Rund jedes 4. Gewaltverbrechen in Deutschland wird unter Alkoholeinfluss verübt. Die fatale Verbindung zwischen Alkohol und Gewalt offenbart sich dabei nicht nur im Verhalten der Täter. Auch Opfer, die beispielsweise durch Beleidigungen einen Angriff provozieren, haben oft getrunken. Selbst wenn man mit Sicherheit wüsste, dass Alkoholgenuss einer Gewalttat vorausging, wäre nicht auszuschließen, dass jemand zuerst den Entschluss fasste, Randale zu machen, und erst danach zur Flasche griff, um sich den nötigen Mut dafür anzutrinken. Dann wäre der Alkohol ein Hilfsmittel, aber nicht Ursache der Aggression. In Deutschland gilt man bis 2,0 Promille als voll schuldfähig. Zwischen 2,0 und 3,0 Promille ist man in der Regel vermindert schuldfähig und über 3,0 Promille in der Regel schuldunfähig.

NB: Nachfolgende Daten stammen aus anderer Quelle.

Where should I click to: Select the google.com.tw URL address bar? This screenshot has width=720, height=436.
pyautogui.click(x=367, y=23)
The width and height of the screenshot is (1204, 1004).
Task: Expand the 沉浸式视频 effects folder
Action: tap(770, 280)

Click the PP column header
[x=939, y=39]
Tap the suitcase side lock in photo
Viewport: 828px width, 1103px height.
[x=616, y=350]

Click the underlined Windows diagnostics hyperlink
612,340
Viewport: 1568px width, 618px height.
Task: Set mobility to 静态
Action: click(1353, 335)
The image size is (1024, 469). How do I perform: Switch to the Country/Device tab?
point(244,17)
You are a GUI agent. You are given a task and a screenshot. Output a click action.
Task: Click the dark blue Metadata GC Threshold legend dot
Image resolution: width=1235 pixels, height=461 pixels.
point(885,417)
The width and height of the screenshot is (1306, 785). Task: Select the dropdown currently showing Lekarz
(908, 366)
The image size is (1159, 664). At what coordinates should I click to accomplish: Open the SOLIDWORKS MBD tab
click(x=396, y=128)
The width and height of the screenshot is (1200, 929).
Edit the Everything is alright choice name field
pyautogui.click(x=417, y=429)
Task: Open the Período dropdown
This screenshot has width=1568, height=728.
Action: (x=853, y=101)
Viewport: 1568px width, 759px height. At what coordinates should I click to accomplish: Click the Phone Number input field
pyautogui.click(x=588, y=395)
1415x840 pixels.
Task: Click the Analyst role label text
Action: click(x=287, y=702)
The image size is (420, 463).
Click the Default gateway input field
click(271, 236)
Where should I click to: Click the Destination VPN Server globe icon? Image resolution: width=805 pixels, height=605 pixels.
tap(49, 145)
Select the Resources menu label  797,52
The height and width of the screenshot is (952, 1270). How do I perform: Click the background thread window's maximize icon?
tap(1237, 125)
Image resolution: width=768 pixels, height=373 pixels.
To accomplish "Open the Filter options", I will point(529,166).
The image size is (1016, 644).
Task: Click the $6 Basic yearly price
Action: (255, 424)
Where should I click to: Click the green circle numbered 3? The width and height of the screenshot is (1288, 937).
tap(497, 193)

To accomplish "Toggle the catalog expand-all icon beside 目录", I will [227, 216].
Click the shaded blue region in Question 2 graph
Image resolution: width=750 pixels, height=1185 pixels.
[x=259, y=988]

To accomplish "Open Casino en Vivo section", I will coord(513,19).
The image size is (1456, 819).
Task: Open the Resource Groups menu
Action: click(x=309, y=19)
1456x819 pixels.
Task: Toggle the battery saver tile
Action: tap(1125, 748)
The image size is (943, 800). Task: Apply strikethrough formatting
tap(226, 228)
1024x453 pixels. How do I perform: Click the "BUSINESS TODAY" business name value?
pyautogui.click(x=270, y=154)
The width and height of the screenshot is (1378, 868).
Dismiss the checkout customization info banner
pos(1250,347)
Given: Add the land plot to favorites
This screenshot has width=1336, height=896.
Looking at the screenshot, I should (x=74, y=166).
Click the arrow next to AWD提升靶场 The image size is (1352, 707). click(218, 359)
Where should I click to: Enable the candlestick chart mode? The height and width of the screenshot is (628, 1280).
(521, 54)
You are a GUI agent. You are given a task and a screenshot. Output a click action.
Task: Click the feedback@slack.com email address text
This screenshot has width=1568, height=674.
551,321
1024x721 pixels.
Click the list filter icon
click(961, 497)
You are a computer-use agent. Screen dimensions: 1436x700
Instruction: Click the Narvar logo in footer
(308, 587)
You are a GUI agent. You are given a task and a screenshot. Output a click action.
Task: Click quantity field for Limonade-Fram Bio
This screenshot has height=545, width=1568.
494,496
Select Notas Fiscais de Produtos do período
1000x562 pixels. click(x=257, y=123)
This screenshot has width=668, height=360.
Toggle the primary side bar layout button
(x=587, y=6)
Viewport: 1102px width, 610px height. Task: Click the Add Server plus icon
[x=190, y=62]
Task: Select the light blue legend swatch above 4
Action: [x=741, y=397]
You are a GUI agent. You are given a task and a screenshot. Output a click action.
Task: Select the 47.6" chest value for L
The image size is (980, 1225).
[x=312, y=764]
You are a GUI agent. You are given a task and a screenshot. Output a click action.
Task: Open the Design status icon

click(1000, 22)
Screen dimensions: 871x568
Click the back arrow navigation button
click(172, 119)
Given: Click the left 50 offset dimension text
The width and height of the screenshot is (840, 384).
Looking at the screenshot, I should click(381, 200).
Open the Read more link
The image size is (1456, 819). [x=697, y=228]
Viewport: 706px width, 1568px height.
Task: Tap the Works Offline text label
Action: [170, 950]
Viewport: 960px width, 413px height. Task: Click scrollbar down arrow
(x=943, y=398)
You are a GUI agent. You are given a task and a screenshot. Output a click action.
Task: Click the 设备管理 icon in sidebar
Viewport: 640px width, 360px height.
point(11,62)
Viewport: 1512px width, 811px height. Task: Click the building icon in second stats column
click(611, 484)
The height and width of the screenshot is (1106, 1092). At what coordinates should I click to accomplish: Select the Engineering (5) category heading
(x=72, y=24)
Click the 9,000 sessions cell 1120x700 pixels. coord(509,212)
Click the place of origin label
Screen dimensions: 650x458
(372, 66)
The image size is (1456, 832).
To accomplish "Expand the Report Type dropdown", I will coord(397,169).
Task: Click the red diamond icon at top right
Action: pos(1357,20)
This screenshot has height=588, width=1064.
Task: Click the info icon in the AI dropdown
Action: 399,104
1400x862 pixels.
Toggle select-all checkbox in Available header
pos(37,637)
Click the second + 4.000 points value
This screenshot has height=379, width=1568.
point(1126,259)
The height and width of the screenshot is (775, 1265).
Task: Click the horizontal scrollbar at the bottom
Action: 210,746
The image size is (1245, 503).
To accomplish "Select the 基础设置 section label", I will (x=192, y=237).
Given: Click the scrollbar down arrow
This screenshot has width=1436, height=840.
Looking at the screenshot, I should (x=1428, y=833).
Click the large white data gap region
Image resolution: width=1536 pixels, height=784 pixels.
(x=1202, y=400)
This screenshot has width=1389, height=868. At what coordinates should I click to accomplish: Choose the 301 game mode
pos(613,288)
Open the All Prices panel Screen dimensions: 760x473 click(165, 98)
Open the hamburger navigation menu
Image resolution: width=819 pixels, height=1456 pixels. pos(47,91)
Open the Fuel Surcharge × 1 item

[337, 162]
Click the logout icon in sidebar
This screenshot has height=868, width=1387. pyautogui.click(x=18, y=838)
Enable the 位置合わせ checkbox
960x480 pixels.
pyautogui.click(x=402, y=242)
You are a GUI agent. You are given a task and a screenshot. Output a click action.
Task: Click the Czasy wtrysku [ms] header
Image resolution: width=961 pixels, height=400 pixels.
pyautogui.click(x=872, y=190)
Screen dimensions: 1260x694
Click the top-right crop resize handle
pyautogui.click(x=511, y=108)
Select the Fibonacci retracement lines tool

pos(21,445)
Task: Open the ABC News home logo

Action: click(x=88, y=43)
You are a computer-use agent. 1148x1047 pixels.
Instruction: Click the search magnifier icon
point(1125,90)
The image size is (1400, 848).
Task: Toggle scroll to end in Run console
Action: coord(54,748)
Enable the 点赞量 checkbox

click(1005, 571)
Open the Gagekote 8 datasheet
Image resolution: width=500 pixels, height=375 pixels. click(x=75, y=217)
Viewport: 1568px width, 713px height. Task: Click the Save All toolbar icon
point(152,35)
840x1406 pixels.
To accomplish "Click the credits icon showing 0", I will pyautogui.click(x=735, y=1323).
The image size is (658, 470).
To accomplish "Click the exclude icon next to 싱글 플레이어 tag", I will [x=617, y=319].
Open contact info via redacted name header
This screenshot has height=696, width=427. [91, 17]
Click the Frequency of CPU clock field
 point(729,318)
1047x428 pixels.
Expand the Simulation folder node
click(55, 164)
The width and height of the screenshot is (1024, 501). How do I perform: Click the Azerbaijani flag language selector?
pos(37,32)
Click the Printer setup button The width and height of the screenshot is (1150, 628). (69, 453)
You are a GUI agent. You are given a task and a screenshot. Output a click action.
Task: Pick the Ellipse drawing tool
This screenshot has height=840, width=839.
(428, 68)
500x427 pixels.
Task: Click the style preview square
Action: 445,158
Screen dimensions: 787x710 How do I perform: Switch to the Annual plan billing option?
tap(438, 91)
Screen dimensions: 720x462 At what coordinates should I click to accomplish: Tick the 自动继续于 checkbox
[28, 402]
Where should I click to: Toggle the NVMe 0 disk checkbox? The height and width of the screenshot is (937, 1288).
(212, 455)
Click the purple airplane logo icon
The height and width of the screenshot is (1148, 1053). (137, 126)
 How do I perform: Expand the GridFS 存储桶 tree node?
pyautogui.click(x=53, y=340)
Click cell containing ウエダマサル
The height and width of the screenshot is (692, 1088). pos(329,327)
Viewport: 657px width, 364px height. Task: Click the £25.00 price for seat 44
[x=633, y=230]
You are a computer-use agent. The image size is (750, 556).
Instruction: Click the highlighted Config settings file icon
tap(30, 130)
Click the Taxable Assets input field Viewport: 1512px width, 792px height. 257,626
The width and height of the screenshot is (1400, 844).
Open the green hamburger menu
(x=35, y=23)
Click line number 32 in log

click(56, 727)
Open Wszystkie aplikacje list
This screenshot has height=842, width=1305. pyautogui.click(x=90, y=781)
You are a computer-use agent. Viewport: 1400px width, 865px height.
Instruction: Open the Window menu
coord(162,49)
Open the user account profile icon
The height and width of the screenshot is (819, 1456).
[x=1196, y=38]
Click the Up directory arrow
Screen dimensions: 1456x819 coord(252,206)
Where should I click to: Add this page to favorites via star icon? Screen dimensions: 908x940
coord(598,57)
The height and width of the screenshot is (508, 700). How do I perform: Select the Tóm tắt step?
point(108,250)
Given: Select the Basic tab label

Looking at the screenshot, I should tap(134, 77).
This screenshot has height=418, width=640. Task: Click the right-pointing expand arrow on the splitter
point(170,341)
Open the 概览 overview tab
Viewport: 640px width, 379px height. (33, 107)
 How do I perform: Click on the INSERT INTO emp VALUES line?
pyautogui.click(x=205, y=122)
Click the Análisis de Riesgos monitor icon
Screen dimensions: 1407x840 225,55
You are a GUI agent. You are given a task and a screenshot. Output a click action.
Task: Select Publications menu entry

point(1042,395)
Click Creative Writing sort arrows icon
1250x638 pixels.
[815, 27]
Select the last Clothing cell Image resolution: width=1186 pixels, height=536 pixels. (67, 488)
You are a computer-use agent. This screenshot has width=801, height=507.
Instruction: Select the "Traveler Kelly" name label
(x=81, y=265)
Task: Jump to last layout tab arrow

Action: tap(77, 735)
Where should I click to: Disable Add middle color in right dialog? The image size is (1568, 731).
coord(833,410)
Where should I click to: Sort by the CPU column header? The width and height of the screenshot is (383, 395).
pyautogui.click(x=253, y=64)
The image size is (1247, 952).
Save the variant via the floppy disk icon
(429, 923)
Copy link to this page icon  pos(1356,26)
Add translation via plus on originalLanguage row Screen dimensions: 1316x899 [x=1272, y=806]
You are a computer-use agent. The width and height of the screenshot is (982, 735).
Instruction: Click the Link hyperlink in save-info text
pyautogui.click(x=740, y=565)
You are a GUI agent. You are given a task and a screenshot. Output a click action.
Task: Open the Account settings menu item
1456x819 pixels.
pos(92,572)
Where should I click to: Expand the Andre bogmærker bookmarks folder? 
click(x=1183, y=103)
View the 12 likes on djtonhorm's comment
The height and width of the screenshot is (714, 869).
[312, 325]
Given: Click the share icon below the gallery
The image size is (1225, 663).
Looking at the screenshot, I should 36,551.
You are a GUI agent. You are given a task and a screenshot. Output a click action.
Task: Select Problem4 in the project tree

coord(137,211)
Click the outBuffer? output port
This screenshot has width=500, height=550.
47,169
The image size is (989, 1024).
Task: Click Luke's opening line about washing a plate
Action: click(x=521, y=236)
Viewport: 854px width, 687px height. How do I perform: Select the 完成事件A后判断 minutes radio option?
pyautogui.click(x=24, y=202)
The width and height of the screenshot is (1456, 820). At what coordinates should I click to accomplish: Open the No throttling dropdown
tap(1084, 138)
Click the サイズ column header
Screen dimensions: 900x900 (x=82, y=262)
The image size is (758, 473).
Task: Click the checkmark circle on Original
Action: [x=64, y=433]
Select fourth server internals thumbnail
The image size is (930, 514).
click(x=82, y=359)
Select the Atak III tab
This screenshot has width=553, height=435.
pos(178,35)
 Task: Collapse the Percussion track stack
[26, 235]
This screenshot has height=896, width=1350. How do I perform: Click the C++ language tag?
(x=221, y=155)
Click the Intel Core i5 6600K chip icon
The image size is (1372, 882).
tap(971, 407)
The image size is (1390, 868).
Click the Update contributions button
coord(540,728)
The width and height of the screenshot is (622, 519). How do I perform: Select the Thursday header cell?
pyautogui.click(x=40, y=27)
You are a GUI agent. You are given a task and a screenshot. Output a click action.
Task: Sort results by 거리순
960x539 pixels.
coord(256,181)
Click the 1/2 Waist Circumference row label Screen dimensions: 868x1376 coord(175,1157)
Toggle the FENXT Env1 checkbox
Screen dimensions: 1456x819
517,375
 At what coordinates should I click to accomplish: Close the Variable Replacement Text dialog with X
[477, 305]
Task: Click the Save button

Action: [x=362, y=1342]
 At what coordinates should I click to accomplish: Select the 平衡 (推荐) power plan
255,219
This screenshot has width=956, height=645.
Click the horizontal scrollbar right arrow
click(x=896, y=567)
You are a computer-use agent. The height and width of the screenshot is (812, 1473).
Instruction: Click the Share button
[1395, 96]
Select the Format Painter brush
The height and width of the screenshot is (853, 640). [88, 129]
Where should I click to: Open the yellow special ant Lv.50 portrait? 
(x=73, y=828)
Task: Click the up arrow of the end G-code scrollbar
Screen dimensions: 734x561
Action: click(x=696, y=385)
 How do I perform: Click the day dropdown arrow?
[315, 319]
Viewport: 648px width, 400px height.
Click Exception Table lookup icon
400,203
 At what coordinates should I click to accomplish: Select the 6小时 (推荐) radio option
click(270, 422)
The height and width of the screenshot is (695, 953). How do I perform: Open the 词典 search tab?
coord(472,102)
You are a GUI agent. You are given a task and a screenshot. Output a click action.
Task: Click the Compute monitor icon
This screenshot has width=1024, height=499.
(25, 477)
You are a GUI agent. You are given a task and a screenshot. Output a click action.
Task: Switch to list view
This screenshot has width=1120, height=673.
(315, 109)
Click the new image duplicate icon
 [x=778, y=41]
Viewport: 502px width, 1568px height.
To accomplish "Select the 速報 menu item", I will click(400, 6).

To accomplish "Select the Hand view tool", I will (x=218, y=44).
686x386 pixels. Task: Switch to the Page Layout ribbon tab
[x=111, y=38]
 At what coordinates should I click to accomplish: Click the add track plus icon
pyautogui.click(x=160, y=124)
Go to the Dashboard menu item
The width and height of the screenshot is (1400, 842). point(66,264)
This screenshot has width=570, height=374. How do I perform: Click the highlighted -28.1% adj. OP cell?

2005 wurden in Deutschland rund 8100 Fälle von Vergewaltigung und sexueller Nötigung angezeigt sowie 14000 Mal ein sexueller Missbrauch von Kindern. Einige der Täter kamen in eine psychiatrische Anstalt, die meisten verbüßten eine Freiheitsstrafe im Gefängnis. Nach 1, 3 oder auch 10 Jahren werden sie wieder entlassen. Dabei gibt es Stimmen, die fordern, alle Sexualstraftäter für immer wegzuschließen. Zwischen 2001 und 2006 hat die öffentliche Hand schon etwa eineinhalb Milliarden Euro für den Neubau von Haftanstalten ausgegeben. 5000 Sexualstraftäter befanden sich zu diesem Zeitpunkt bundesweit in Haft. Ein Gefängnistag kostet etwa 80 Euro, das macht 400000 Euro täglich. Dem gegenüber stehen z.B. 79 Therapiestudien mit fast 11000 Tätern, nach denen die Rückfallquote der unbehandelten Sexualstraftäter mit insgesamt 18 Prozent in der Größenordnung anderer Studien aus Nordamerika und Deutschland lag. Bei den Therapierten sank die Wiederholungsrate auf 13 %, nach einer kognitiv-behavioralen Behandlung sogar auf 7,2 %. Eine kanadische Untersuchung  untersuchte jüngst 534 Sexualstraftäter. Nach mehr als 5 Jahren in Freiheit lag die Rückfallquote bei 3,2 % bei den mit kognitiv-behaviorale Behandlung therapierten, gegenüber 16,8 % bei den Unbehandelten (aus Bernd Wischka, Psychologischer Psychotherapeut, Leiter der sozialtherapeutischen Abteilung der Justizvollzugsanstalt Lingen). Wörtlich meint Herr Wischka: „Der Wunsch nach Bestrafung der Täter und Schutz der Bevölkerung ist verständlich. Es ist jedoch irrational, zu glauben, die Gefahr durch Sexual- und andere Gewaltdelikte ließe sich durch rigides Wegsperren verringern. Ebenso unrealistisch ist die Vorstellung, jeder Täter könne durch eine psychotherapeutische Behandlung vor einem Rückfall bewahrt werden. Sicher ist jedoch: Therapiemaßnahmen der hier dargestellten Form können erheblich dazu beitragen, die Zahl der Opfer zu verringern.“

Die Thematik ist sicher sehr komplex. Daher habe ich auch sehr viel zitiert und die Spezialisten umfassend zu Wort kommen lassen. Zurückgegriffen habe ich auf die Zeitschrift Gehirn§Geist Dossier, Nr. 2/2010, das im Verlag Spektrum der Wissenschaft erscheint.

Gespannt bin ich auf das Urteil über den norwegischen Attentäter Anders Behring Breivik und die Urteilsbegründung. Ich halte Sie auf dem Laufenden.